(The Center Square) – A 12-member Florida Police Chiefs Association (FPCA) panel will recommend statewide police reforms beyond those identified in the 8 Can’t Wait guidelines the association’s 900 law enforcement members approved last week.
FBCA will direct its new Subcommittee on Accountability and Societal Change to maintain a sustained review of policing policies and tactics.
“I’m pleased to announce that as its first action, the FPCA’s Subcommittee on Accountability and Societal Change cited the 8 Can’t Wait plan as a starting point,” FPCA President and Temple Terrace Police Department Chief Kenneth Albano said in a statement.
“In an effort to increase consistency, accountability, and transparency, we intend to begin working on best practices language, using the 8 Can’t Wait plan as a guide, to create standardized procedures that can be implemented statewide,” Albano said.
St. Petersburg Police Chief Anthony Holloway will chair the subcommittee, which also will include Florida Department of Law Enforcement (FDLE) Assistant Commissioner Jennifer Pritt, Orlando Police Chief Orlando Rolón, Tampa Police Chief Brian Dugan, Florida State University Police Chief Terri Brown, Miami Beach Police Major David De La Espriella and University of South Florida Department of Criminology professor Lorie Fridell.
“This is just the beginning,” Albano said. “Moving forward, next steps will include working with the community leaders participating on this subcommittee, as well as our citizenry across the state, to address myriad societal issues and concerns that continue to contribute to the creation of negative encounters between members of our communities and their police officers.”
FPCA said last week it was responding to calls for policing reforms and improved relationships between police and communities demanded in protests and demonstrations nationwide and across Florida that were spurred by the May 25 killing of George Floyd by Minneapolis police.
The FCPA’s 8 Can’t Wait guidelines are:
• Ban chokeholds and strangleholds;
• Require officers to de-escalate, where possible, by communicating, maintaining distance, and reducing need for force;
• Require officers to give a verbal warning in all situations before using deadly force;
• Require officers to exhaust all alternatives, including nonforce and less lethal force, before resorting to deadly force;
• Require officers to intervene, stop excessive force by other officers, and report incidents immediately;
• Ban officers shooting at moving vehicles;
• Create “force continuums” that restrict severe force to the most extreme situations, and create clear restrictions on use of each police weapon and tactic;
• Require officers to report each time they use force or threaten to use force against civilians.

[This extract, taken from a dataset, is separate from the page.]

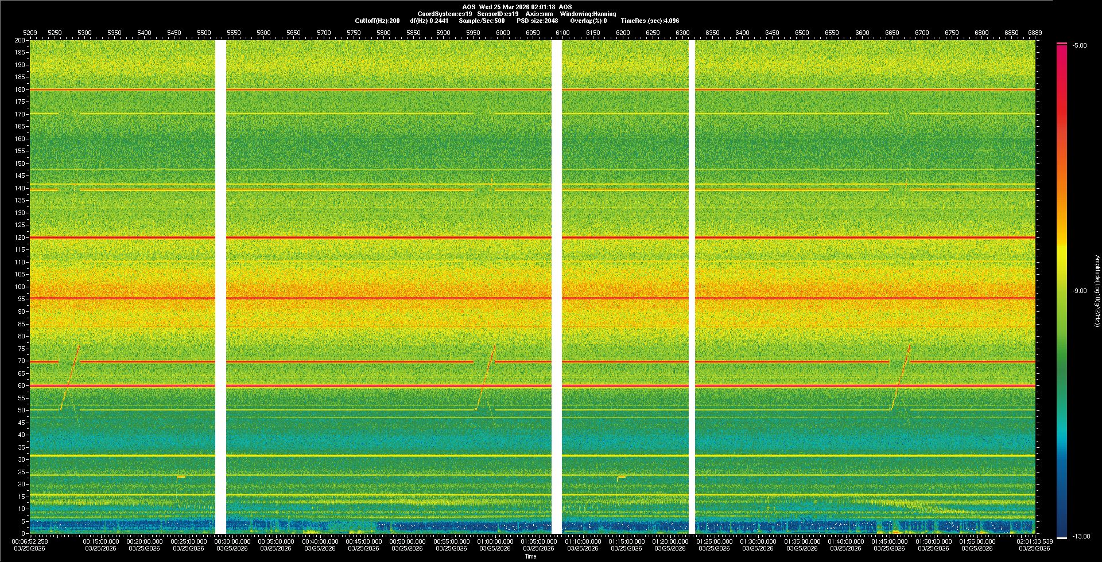Screen dimensions: 1102x562
Task: Click the SensorID:es19 label
Action: coord(498,14)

Police chiefs and sheriffs across Florida, in general, have acknowledged there is need for police reform in many communities, although the impetus for reform is not new in the state. A start-and-stall criminal justice reform campaign has been raising many of the same issues – but from a financial, return-on-investment perspective – as those protesting police brutality.

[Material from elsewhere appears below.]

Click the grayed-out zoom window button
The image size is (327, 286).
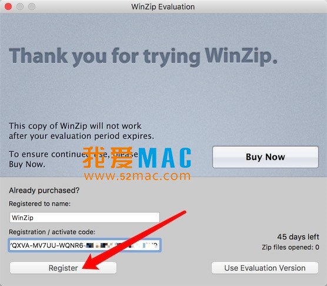click(32, 6)
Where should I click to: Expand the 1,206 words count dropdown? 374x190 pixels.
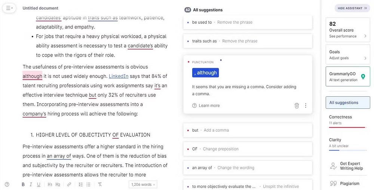(143, 184)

Hallandale Police Chief Sonia Quiñones knelt with protesters during a demonstration in her Broward County city last week, prompting 10 members of the force’s SWAT team to resign.
The 10 officers tendered their resignations from the SWAT team Friday but remain on the city’s 102-member police force.
Quiñones accepted the resignations Monday and said it was unclear whether the city will form a new SWAT team since it had been called out only eight times in the past three years .
In their resignation memo, the officers wrote they were undertrained, didn’t have enough equipment and Quiñones knelt last week with Hallandale Beach Vice Mayor Sabrina Javellana as she called to reopen a 2014 case in which the SWAT team killed a black man in a no-knock warrant raid on his home looking for narcotics.